I know there are two that come off the AMC4 sat but they are both christian networks. rather than getting a Directv package is there an alternative satellite place I can get the other korean language channels (pay for or not)


----------



## Davenlr (Sep 16, 2006)

See http://www.dbstalk.com/showthread.php?p=2399710#post2399710


----------



## thegurujim (Jan 21, 2008)

Davenlr said:


> See http://www.dbstalk.com/showthread.php?p=2399710#post2399710


Thanks for the link...but the OP in that thread is looking for Viet channels...not really the same thing. I may be missing something but none of the Galaxy sats have Korean language channels. Thanks for the help..I think?


----------



## P Smith (Jul 25, 2002)

Check Lyngsat site.


----------



## Davenlr (Sep 16, 2006)

Sorry,
CBS (Korean) www	AMC 4	11860-H 28138	3097 3098 
Christian Global Network www	AMC 4	12120-V 30000	308 256

Perhaps if you would provide the channel names of the ones you want, we could determine if you could get them without subscribing to DirecTv.

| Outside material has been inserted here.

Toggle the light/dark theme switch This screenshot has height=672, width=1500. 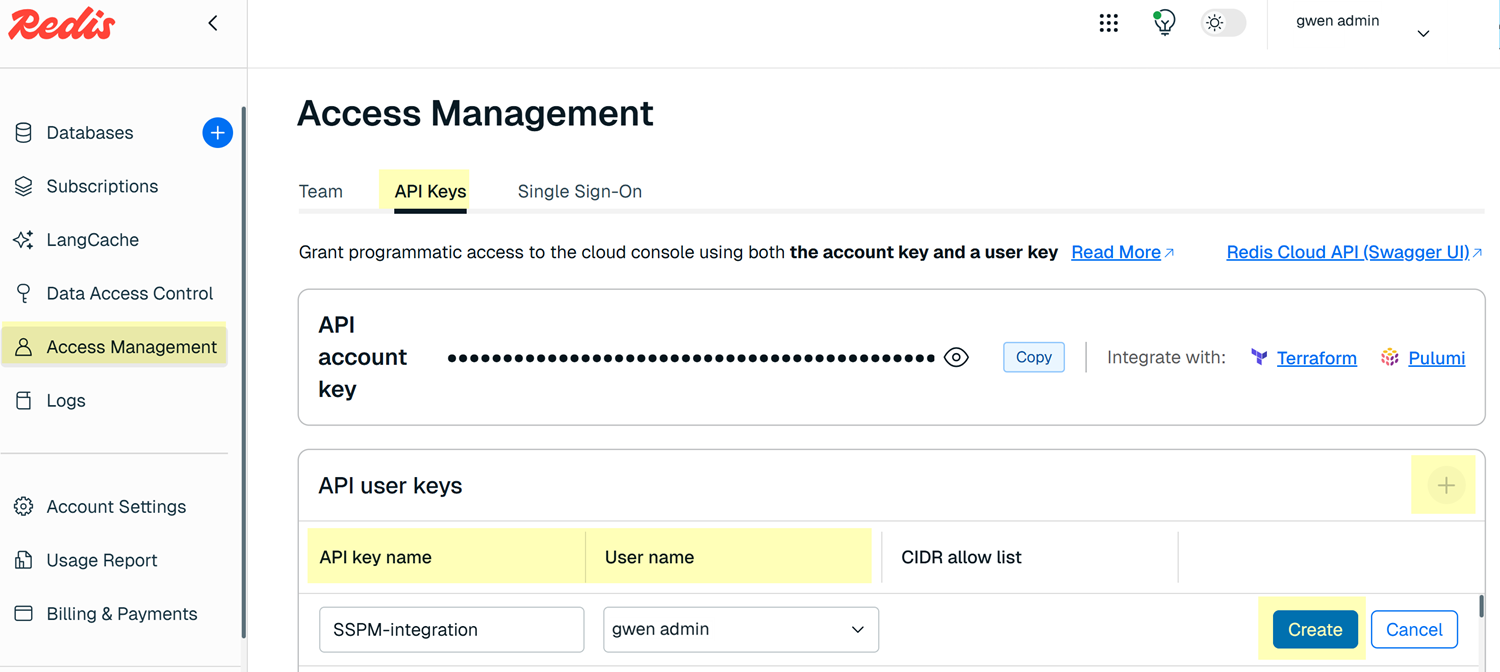pos(1223,23)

Unfortunantly, the only channels I can come up with besides the two above, are both scrambled with DC2. The rest are not available on any satellites available to the US, that I know of.
http://www.lyngsat.com/freetv/South-Korea.html


----------



## FTA Michael (Jul 21, 2002)

Another alternative is finding somewhere on the internet that has streaming versions of the channels that you want to watch. Do some searching on the channel name(s) that you want and "streaming", and maybe you'll find something.


----------